== QUÉ SE PIDE ==
Cambia "Where should I click to" por "Where do I click to" en todos los registros y reproduce las líneas sin ninguna otra modificación.

== DATOS DE ENTRADA ==
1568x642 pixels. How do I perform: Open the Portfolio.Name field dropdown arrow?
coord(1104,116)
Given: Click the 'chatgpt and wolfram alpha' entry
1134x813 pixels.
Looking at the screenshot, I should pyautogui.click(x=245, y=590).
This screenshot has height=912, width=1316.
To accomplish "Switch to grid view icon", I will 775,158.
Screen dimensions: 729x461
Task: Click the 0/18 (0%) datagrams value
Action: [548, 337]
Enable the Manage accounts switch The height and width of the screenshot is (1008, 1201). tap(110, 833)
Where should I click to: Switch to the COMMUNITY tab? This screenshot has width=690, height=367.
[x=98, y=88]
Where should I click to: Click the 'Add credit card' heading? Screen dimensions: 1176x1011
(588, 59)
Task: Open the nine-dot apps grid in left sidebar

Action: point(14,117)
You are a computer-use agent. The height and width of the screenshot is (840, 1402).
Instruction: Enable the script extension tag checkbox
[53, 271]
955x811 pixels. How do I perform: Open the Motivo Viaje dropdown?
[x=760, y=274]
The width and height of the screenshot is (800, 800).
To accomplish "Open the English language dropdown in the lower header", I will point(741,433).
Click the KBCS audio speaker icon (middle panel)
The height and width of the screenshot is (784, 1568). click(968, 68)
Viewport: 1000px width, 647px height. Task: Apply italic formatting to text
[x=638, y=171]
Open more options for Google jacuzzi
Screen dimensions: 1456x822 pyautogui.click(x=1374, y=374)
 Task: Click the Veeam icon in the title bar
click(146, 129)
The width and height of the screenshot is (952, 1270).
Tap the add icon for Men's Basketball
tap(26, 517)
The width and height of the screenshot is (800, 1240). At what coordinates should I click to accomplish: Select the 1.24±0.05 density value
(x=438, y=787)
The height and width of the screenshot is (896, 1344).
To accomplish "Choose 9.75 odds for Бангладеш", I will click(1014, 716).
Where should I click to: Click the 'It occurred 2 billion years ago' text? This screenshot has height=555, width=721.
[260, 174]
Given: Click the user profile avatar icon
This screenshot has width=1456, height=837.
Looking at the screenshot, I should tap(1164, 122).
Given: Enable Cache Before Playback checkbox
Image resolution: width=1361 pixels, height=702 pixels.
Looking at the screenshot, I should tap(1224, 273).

== RESULTADO ==
1568x642 pixels. How do I perform: Open the Portfolio.Name field dropdown arrow?
coord(1104,116)
Given: Click the 'chatgpt and wolfram alpha' entry
1134x813 pixels.
Looking at the screenshot, I should pyautogui.click(x=245, y=590).
This screenshot has height=912, width=1316.
To accomplish "Switch to grid view icon", I will 775,158.
Screen dimensions: 729x461
Task: Click the 0/18 (0%) datagrams value
Action: [548, 337]
Enable the Manage accounts switch The height and width of the screenshot is (1008, 1201). tap(110, 833)
Where do I click to: Switch to the COMMUNITY tab? This screenshot has width=690, height=367.
[x=98, y=88]
Where do I click to: Click the 'Add credit card' heading? Screen dimensions: 1176x1011
(588, 59)
Task: Open the nine-dot apps grid in left sidebar

Action: point(14,117)
You are a computer-use agent. The height and width of the screenshot is (840, 1402).
Instruction: Enable the script extension tag checkbox
[53, 271]
955x811 pixels. How do I perform: Open the Motivo Viaje dropdown?
[x=760, y=274]
The width and height of the screenshot is (800, 800).
To accomplish "Open the English language dropdown in the lower header", I will point(741,433).
Click the KBCS audio speaker icon (middle panel)
The height and width of the screenshot is (784, 1568). click(968, 68)
Viewport: 1000px width, 647px height. Task: Apply italic formatting to text
[x=638, y=171]
Open more options for Google jacuzzi
Screen dimensions: 1456x822 pyautogui.click(x=1374, y=374)
 Task: Click the Veeam icon in the title bar
click(146, 129)
The width and height of the screenshot is (952, 1270).
Tap the add icon for Men's Basketball
tap(26, 517)
The width and height of the screenshot is (800, 1240). At what coordinates should I click to accomplish: Select the 1.24±0.05 density value
(x=438, y=787)
The height and width of the screenshot is (896, 1344).
To accomplish "Choose 9.75 odds for Бангладеш", I will click(1014, 716).
Where do I click to: Click the 'It occurred 2 billion years ago' text? This screenshot has height=555, width=721.
[260, 174]
Given: Click the user profile avatar icon
This screenshot has width=1456, height=837.
Looking at the screenshot, I should tap(1164, 122).
Given: Enable Cache Before Playback checkbox
Image resolution: width=1361 pixels, height=702 pixels.
Looking at the screenshot, I should tap(1224, 273).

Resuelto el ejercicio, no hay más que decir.